Male sterility is an important factor in improving crop quality and yield through heterosis breeding. In this study, we analyzed the transcriptomes of male fertile (MF) and male sterile (MS) alfalfa flower buds using the Illumina HiSeq™ 4000 platform. A total of 54.05 million clean reads were generated and assembled into 65,777 unigenes with an average length of 874 bp. The differentially expressed genes (DEGs) between the MF and MS flowers at three stages of pollen development were identified, and there were 3832, 5678 and 5925 DEGs respectively in stages 1, 2 and 3. GO and KEGG functional enrichment analysis revealed 12, 12, 6 and 12 key branch-point genes involved in circadian rhythm, transcription factors, pollen development and flavonoid biosynthesis. Our findings provide novel insights into the mechanism of male sterility in alfalfa.

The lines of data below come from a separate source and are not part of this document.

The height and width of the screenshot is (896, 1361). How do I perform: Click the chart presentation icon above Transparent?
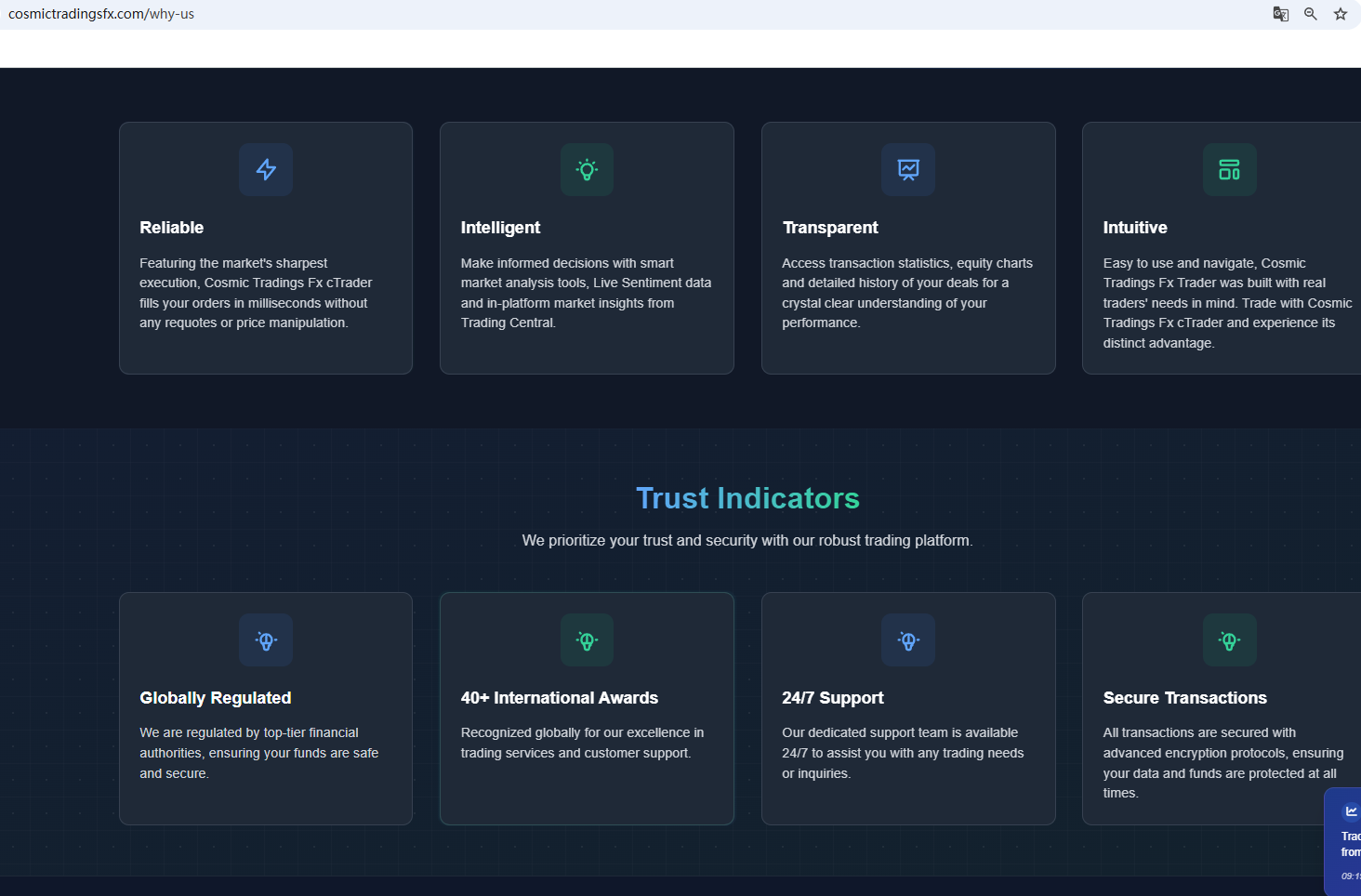coord(908,169)
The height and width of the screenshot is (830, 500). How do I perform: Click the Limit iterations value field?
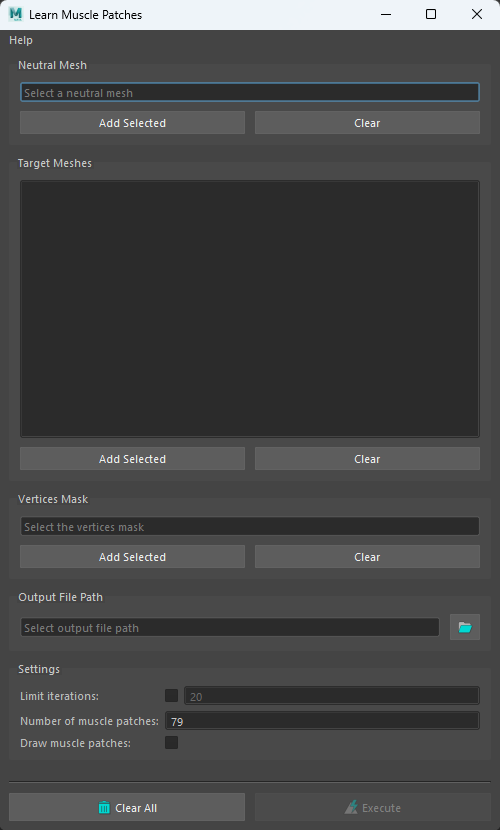(x=332, y=696)
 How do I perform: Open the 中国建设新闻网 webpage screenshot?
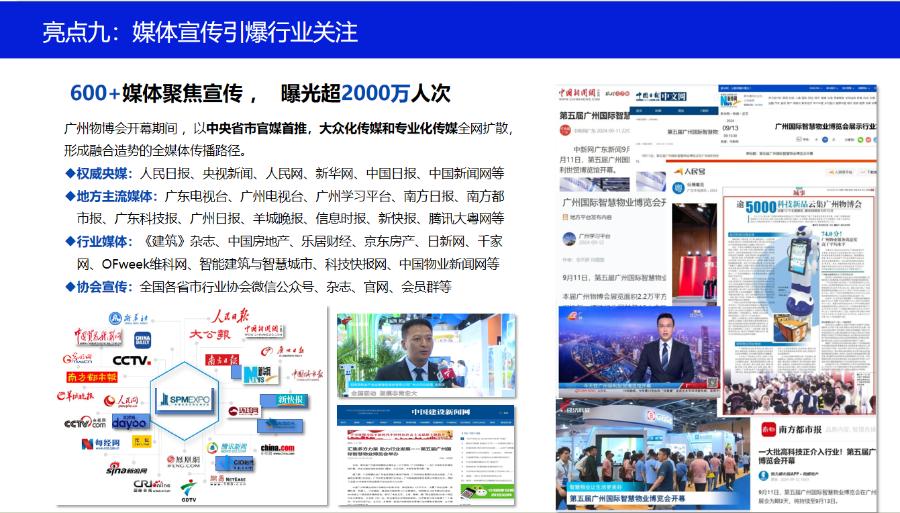coord(426,455)
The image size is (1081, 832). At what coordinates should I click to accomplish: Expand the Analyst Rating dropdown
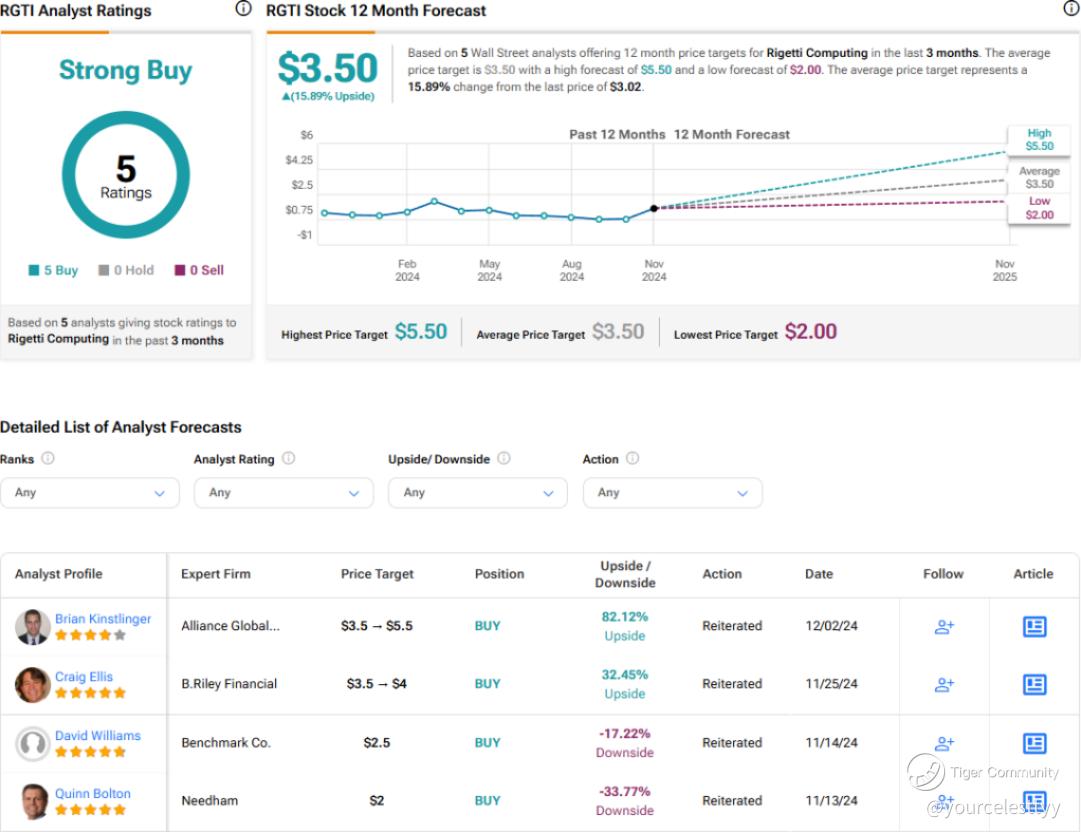click(284, 493)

雄性不育是通过杂种优势育种提高作物品质和产量的重要因素。在本研究中，我们使用 Illumina HiSeq™ 4000 平台分析了雄性可育 (MF) 和雄性不育 (MS) 苜蓿花蕾的转录组。总共生成了 5405 万条干净的 reads，并组装成 65777 个 unigenes，平均长度为 874 bp。鉴定了花粉发育三个阶段的MF和MS花之间的差异表达基因（DEGs），在第1、2和3阶段分别有3832、5678和5925个DEGs。GO和KEGG功能富集分析显示12、12 , 6 和 12 个关键分支点基因参与昼夜节律、转录因子、花粉发育和类黄酮生物合成。我们的研究结果为苜蓿雄性不育的机制提供了新的见解。